Dataset items
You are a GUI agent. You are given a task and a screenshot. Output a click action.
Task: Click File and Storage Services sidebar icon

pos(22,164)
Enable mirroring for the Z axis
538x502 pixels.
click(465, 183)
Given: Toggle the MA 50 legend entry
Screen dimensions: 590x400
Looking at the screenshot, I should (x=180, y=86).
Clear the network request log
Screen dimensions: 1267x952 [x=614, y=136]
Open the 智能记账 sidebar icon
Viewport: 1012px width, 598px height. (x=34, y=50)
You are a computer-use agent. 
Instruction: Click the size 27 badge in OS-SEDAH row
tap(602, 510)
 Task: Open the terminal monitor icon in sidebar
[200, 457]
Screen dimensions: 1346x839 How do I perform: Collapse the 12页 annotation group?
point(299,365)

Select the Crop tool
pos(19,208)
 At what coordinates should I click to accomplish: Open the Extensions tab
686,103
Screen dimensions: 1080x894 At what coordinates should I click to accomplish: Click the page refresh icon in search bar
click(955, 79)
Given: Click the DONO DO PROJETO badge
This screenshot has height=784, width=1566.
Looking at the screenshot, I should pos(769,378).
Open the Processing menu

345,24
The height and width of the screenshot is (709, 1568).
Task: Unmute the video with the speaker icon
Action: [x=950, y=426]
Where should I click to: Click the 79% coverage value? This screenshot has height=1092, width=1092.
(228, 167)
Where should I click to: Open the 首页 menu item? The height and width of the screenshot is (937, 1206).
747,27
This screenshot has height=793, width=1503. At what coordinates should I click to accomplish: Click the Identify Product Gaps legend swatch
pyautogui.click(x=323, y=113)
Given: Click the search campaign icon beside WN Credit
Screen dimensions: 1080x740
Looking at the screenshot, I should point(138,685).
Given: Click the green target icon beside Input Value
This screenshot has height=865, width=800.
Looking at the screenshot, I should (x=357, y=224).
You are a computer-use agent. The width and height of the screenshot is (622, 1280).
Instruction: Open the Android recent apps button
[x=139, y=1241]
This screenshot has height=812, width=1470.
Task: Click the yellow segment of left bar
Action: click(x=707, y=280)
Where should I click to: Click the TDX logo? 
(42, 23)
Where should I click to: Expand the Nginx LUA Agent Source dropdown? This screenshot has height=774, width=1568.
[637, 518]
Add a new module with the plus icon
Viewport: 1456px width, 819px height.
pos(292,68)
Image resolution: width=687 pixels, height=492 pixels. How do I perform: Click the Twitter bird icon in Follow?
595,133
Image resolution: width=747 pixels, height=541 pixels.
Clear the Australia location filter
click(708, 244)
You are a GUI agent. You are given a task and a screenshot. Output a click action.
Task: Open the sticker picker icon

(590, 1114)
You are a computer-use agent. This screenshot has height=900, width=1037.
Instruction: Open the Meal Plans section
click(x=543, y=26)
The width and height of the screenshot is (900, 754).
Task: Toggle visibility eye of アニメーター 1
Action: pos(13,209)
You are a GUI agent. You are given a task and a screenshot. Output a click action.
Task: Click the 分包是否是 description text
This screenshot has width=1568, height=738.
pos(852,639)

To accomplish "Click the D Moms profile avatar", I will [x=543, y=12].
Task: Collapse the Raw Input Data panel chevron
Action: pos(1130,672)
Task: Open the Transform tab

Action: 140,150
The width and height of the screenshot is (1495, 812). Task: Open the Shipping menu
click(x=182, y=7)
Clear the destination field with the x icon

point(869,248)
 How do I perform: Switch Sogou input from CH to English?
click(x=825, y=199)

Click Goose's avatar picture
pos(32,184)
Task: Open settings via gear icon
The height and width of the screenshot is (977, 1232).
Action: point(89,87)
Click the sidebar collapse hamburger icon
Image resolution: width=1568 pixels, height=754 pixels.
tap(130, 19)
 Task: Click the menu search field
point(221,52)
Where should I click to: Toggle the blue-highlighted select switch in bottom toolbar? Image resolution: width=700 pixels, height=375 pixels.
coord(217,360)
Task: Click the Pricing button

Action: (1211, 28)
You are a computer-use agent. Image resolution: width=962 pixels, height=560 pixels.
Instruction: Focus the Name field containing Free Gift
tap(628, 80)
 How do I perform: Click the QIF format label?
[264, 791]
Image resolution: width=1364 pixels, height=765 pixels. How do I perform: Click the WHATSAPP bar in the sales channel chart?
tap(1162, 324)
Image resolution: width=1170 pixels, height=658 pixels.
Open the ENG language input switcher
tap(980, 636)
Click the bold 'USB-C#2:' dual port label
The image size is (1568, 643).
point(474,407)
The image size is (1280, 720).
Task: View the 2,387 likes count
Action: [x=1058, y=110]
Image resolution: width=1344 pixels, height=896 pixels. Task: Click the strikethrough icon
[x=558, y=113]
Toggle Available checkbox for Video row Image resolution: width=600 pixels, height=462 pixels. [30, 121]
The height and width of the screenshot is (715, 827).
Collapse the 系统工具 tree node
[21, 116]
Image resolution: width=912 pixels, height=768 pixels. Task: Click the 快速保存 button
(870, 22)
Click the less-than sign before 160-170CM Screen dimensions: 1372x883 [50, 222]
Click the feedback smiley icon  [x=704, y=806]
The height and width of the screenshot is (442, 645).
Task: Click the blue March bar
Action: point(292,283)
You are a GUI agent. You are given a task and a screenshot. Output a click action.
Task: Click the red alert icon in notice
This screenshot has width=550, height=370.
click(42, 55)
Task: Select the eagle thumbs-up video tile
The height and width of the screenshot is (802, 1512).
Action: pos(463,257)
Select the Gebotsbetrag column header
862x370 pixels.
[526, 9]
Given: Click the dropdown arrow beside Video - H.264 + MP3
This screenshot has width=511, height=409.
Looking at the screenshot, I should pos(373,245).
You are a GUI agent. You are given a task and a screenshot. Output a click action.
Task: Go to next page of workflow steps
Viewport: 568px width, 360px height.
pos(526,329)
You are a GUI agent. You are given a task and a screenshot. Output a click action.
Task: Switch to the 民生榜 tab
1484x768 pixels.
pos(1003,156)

DIRECTIVE:
Please reproduce every line of the material above, changing nothing.

SOLUTION:
You are a GUI agent. You are given a task and a screenshot. Output a click action.
Task: Click File and Storage Services sidebar icon

pos(22,164)
Enable mirroring for the Z axis
538x502 pixels.
click(465, 183)
Given: Toggle the MA 50 legend entry
Screen dimensions: 590x400
Looking at the screenshot, I should (x=180, y=86).
Clear the network request log
Screen dimensions: 1267x952 [x=614, y=136]
Open the 智能记账 sidebar icon
Viewport: 1012px width, 598px height. (x=34, y=50)
You are a computer-use agent. 
Instruction: Click the size 27 badge in OS-SEDAH row
tap(602, 510)
 Task: Open the terminal monitor icon in sidebar
[200, 457]
Screen dimensions: 1346x839 How do I perform: Collapse the 12页 annotation group?
point(299,365)

Select the Crop tool
pos(19,208)
 At what coordinates should I click to accomplish: Open the Extensions tab
686,103
Screen dimensions: 1080x894 At what coordinates should I click to accomplish: Click the page refresh icon in search bar
click(955, 79)
Given: Click the DONO DO PROJETO badge
This screenshot has height=784, width=1566.
Looking at the screenshot, I should pos(769,378).
Open the Processing menu

345,24
The height and width of the screenshot is (709, 1568).
Task: Unmute the video with the speaker icon
Action: [x=950, y=426]
Where should I click to: Click the 79% coverage value? This screenshot has height=1092, width=1092.
(228, 167)
Where should I click to: Open the 首页 menu item? The height and width of the screenshot is (937, 1206).
747,27
This screenshot has height=793, width=1503. At what coordinates should I click to accomplish: Click the Identify Product Gaps legend swatch
pyautogui.click(x=323, y=113)
Given: Click the search campaign icon beside WN Credit
Screen dimensions: 1080x740
Looking at the screenshot, I should point(138,685).
Given: Click the green target icon beside Input Value
This screenshot has height=865, width=800.
Looking at the screenshot, I should (x=357, y=224).
You are a computer-use agent. The width and height of the screenshot is (622, 1280).
Instruction: Open the Android recent apps button
[x=139, y=1241]
This screenshot has height=812, width=1470.
Task: Click the yellow segment of left bar
Action: click(x=707, y=280)
Where should I click to: Click the TDX logo? 
(42, 23)
Where should I click to: Expand the Nginx LUA Agent Source dropdown? This screenshot has height=774, width=1568.
[637, 518]
Add a new module with the plus icon
Viewport: 1456px width, 819px height.
pos(292,68)
Image resolution: width=687 pixels, height=492 pixels. How do I perform: Click the Twitter bird icon in Follow?
595,133
Image resolution: width=747 pixels, height=541 pixels.
Clear the Australia location filter
click(708, 244)
You are a GUI agent. You are given a task and a screenshot. Output a click action.
Task: Open the sticker picker icon

(590, 1114)
You are a computer-use agent. This screenshot has height=900, width=1037.
Instruction: Open the Meal Plans section
click(x=543, y=26)
The width and height of the screenshot is (900, 754).
Task: Toggle visibility eye of アニメーター 1
Action: pos(13,209)
You are a GUI agent. You are given a task and a screenshot. Output a click action.
Task: Click the 分包是否是 description text
This screenshot has width=1568, height=738.
pos(852,639)

To accomplish "Click the D Moms profile avatar", I will [x=543, y=12].
Task: Collapse the Raw Input Data panel chevron
Action: pos(1130,672)
Task: Open the Transform tab

Action: 140,150
The width and height of the screenshot is (1495, 812). Task: Open the Shipping menu
click(x=182, y=7)
Clear the destination field with the x icon

point(869,248)
 How do I perform: Switch Sogou input from CH to English?
click(x=825, y=199)

Click Goose's avatar picture
pos(32,184)
Task: Open settings via gear icon
The height and width of the screenshot is (977, 1232).
Action: point(89,87)
Click the sidebar collapse hamburger icon
Image resolution: width=1568 pixels, height=754 pixels.
tap(130, 19)
 Task: Click the menu search field
point(221,52)
Where should I click to: Toggle the blue-highlighted select switch in bottom toolbar? Image resolution: width=700 pixels, height=375 pixels.
coord(217,360)
Task: Click the Pricing button

Action: (1211, 28)
You are a computer-use agent. Image resolution: width=962 pixels, height=560 pixels.
Instruction: Focus the Name field containing Free Gift
tap(628, 80)
 How do I perform: Click the QIF format label?
[264, 791]
Image resolution: width=1364 pixels, height=765 pixels. How do I perform: Click the WHATSAPP bar in the sales channel chart?
tap(1162, 324)
Image resolution: width=1170 pixels, height=658 pixels.
Open the ENG language input switcher
tap(980, 636)
Click the bold 'USB-C#2:' dual port label
The image size is (1568, 643).
point(474,407)
The image size is (1280, 720).
Task: View the 2,387 likes count
Action: [x=1058, y=110]
Image resolution: width=1344 pixels, height=896 pixels. Task: Click the strikethrough icon
[x=558, y=113]
Toggle Available checkbox for Video row Image resolution: width=600 pixels, height=462 pixels. [30, 121]
The height and width of the screenshot is (715, 827).
Collapse the 系统工具 tree node
[21, 116]
Image resolution: width=912 pixels, height=768 pixels. Task: Click the 快速保存 button
(870, 22)
Click the less-than sign before 160-170CM Screen dimensions: 1372x883 [50, 222]
Click the feedback smiley icon  [x=704, y=806]
The height and width of the screenshot is (442, 645).
Task: Click the blue March bar
Action: point(292,283)
You are a GUI agent. You are given a task and a screenshot. Output a click action.
Task: Click the red alert icon in notice
This screenshot has width=550, height=370.
click(42, 55)
Task: Select the eagle thumbs-up video tile
The height and width of the screenshot is (802, 1512).
Action: pos(463,257)
Select the Gebotsbetrag column header
862x370 pixels.
[526, 9]
Given: Click the dropdown arrow beside Video - H.264 + MP3
This screenshot has width=511, height=409.
Looking at the screenshot, I should pos(373,245).
You are a GUI agent. You are given a task and a screenshot. Output a click action.
Task: Go to next page of workflow steps
Viewport: 568px width, 360px height.
pos(526,329)
You are a GUI agent. You are given a task and a screenshot. Output a click action.
Task: Switch to the 民生榜 tab
1484x768 pixels.
pos(1003,156)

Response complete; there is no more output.